The code I generate for the above query is that I recognize (very hard-coded!) that col3 and col4 are different columns, I scan them in parallel to generate two lists of rowids. I then intersect these two lists and they are my final rowis I need to extract the value of col2 for and then group by them.

I do seem to beat SQLite, but this is just one query and I've spent a ton of time on it. And frankly, I'm not sure if this is the best way, perhaps there is a better way to optimize this query.

Therefore what I'm looking for is from SQLite that given all costs are equal (which probably is a naive idea, but humor me ...) can I ask it to give me the plans opcodes then I can see what I can generate code for?

If you're asking why I'm doing this? Education ... but also I believe the virtual table infrastructure is too inefficient (i.e. has too many callbacks) if you have to scan the entire table which is often the case in a group by query.

P.S. - In addition to everything I said, I would love if there was a query planner tool (even if it was outside SQLite) that could tell me all the possible relation alegbra ways a query could be accomplished.

(2) By Clemens Ladisch (cladisch) on 2020-10-07 14:28:09 in reply to 1 [link] [source]

The output of the EXPLAIN command gives you the opcodes.

These internals can (and do) change in any new SQLite version, so this is probably not very useful.

(3) By Gunter Hick (gunter_hick) on 2020-10-09 08:26:02 in reply to 1 [source]

My hunch is that you should be doing the analysis inside of your virtual table implementation.
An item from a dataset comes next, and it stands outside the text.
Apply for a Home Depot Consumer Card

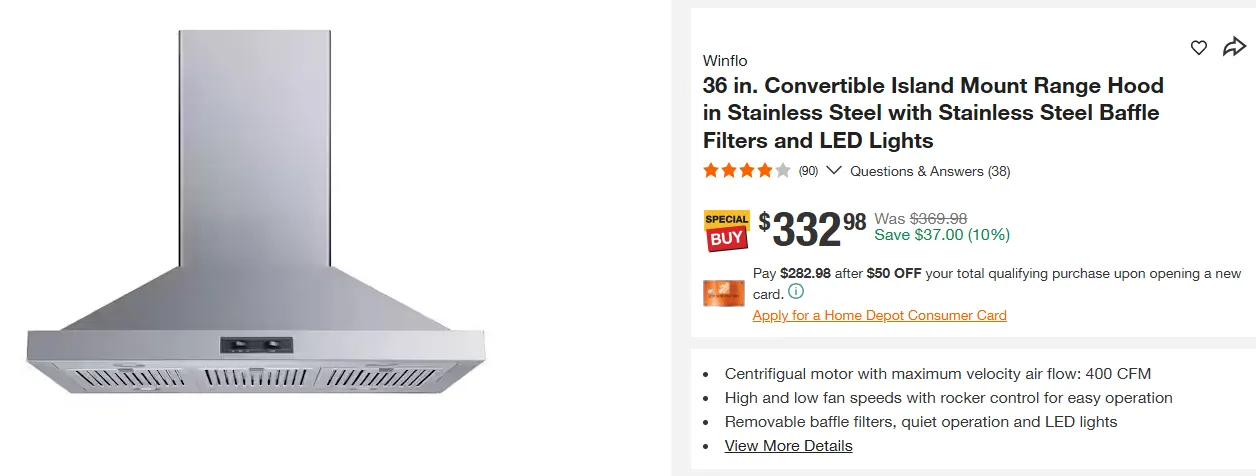coord(880,315)
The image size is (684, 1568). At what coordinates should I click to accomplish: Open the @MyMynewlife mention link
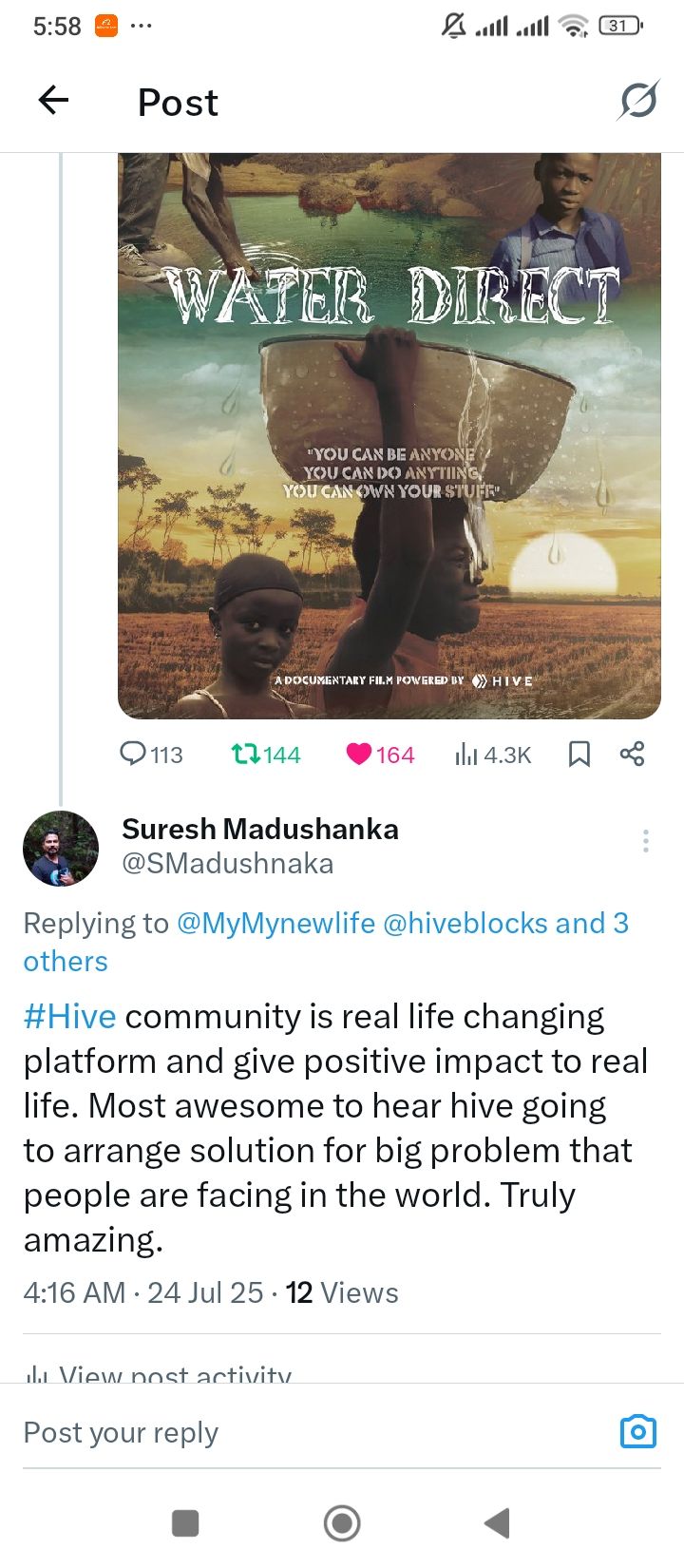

The xBestIndex method will be called at least twice

-) Without usable constraints (i.e. full table scan). Return the number of rows in the table.

-) With the constraints ((col3, EQ), (col4, EQ)). Return the expected number of rows that will match both constraints. E.g. if there are 10 discrete values for each column, return number of rows divided by 100.

You need to encode whatever xBestIndex comes up with in the index number nd index string return values, and in a way that your xFilter function understands. You also need to tell SQLite, which constraints are used, their order in the argument list, and if you can guarantee them (so SQLite can omit the value check)

The xFilter method will be called with the index number and index string belonging to the query plan that SQLite selected for execution, plus the comparison values.

This is where you do the magic of obtaining a "short list" of the matching records which SQLite steps through by calling the xNext method.

This way, you are letting SQLite do the heavy lifting of parsing SQL and creating a query plan, while you can concentrate on getting 
the smallest number of rows to operate on in the fastest possible way.

BTW: For the query you show, xBestIndex arguments will include the request to ORDER BY col2 to discern between keeping a single running total per group (ordered presentation), or building a temporary btree (unordered presentation).